## WORK TO COMPLETE
1. In the microservices overview below, who popularized the term "microservices," and in what year?
2. Recast the paragraph of the microservices overview below that begins "Microservices solve these problems" as a short bulleted list.

(QUOTED PASSAGE Opens)

Microservices is a deployment and team-scaling strategy that decomposes a system into independently deployable services, each owning a bounded slice of business capability. It is not a silver bullet, it is not about having small services, and it is emphatically not about technology choices. Microservices is a response to a specific organizational problem: how do you let multiple teams ship independently without stepping on each other?

The term was popularized by James Lewis and Martin Fowler in 2014, but the ideas behind it trace back to Unix philosophy ("do one thing well"), SOA (service-oriented architecture), and Conway's Law. What microservices added was the emphasis on independent deployability, team ownership, and decentralized data management.

Why Microservices Exist

Every successful software system eventually hits a scaling wall — not a technical scaling wall but an organizational one. When you have 5 engineers working on a monolith, everyone understands the whole codebase, merge conflicts are manageable, and deploys are straightforward. When you have 50 engineers on the same monolith, you get:

  • Merge conflicts on every pull request because everyone touches shared code
  • Deploy fear because any change might break an unrelated feature
  • Long build times because the entire system must compile and test
  • Team coupling because teams cannot release without coordinating with every other team
  • Knowledge silos because nobody can understand the whole system anymore

Microservices solve these problems by giving each team a service they own completely — their own codebase, their own database, their own deploy pipeline, their own on-call rotation. The team can ship features without coordinating with anyone else, as long as they honor their API contract.

(QUOTED PASSAGE Closes)
(RECORDS Opens)

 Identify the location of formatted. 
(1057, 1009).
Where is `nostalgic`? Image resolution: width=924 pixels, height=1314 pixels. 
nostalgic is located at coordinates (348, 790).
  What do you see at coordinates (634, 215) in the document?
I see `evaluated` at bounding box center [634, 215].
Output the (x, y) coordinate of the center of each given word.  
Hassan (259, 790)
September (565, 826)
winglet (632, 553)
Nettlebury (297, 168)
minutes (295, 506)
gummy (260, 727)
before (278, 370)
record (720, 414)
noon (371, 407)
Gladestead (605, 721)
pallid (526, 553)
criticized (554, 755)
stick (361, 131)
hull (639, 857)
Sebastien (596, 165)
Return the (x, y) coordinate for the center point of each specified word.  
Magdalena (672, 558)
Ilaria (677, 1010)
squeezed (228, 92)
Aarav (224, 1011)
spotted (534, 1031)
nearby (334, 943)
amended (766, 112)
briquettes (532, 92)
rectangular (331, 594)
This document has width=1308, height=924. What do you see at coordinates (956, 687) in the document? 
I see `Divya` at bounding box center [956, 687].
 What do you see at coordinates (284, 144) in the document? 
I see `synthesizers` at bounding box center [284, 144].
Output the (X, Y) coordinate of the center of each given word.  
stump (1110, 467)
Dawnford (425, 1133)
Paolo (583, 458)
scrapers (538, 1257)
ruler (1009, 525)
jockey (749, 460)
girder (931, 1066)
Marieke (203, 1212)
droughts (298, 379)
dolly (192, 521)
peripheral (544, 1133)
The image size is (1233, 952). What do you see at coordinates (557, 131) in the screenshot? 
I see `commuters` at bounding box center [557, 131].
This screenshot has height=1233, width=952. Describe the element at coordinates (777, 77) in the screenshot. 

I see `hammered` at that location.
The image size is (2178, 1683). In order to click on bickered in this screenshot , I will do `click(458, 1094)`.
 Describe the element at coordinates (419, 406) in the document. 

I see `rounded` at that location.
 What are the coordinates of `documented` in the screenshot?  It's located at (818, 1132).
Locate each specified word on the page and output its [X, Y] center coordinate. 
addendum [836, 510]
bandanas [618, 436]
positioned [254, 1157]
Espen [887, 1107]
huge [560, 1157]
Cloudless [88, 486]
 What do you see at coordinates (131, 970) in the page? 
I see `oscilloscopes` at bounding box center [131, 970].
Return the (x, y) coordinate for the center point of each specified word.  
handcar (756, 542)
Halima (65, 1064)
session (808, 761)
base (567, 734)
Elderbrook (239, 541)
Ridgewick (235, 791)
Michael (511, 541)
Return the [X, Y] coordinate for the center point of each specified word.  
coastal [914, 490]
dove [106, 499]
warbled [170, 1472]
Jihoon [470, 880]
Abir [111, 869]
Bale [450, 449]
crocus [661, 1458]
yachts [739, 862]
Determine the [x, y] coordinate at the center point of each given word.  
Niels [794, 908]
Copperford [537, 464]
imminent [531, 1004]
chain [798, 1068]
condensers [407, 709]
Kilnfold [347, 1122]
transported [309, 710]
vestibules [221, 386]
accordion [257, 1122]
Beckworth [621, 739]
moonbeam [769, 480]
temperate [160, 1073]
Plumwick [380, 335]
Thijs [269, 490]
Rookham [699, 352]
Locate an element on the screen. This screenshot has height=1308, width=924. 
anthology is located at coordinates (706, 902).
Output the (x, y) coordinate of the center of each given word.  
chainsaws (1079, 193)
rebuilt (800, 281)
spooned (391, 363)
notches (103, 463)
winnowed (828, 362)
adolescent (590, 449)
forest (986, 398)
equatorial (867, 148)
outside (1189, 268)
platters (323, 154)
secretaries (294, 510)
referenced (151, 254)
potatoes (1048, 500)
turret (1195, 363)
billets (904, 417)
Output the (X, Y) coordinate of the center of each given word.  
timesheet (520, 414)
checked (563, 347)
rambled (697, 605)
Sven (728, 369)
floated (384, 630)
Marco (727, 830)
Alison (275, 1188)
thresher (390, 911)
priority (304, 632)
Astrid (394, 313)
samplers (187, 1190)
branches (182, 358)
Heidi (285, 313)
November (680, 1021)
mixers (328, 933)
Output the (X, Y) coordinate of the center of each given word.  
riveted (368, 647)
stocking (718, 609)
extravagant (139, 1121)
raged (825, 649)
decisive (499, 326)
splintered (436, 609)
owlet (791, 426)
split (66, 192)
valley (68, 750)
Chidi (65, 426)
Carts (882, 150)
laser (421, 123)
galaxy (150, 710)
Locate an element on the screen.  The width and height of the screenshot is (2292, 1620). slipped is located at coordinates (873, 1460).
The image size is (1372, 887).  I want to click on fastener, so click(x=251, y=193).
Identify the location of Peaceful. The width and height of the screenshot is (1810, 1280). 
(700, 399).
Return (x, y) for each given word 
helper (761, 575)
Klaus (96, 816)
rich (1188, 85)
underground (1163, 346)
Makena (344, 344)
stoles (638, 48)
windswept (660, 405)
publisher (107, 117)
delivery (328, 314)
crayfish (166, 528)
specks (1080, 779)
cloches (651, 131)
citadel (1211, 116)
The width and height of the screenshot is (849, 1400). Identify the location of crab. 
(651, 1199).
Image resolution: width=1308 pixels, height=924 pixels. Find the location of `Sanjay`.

(RECORDS Closes)

## ANSWERS TO EACH TASK
1. James Lewis and Martin Fowler, in 2014.

2.
- Each team gets a service it owns completely: its own codebase, database, deploy pipeline, and on-call rotation.
- The team can ship features without coordinating with anyone else.
- The only condition is that it honors its API contract.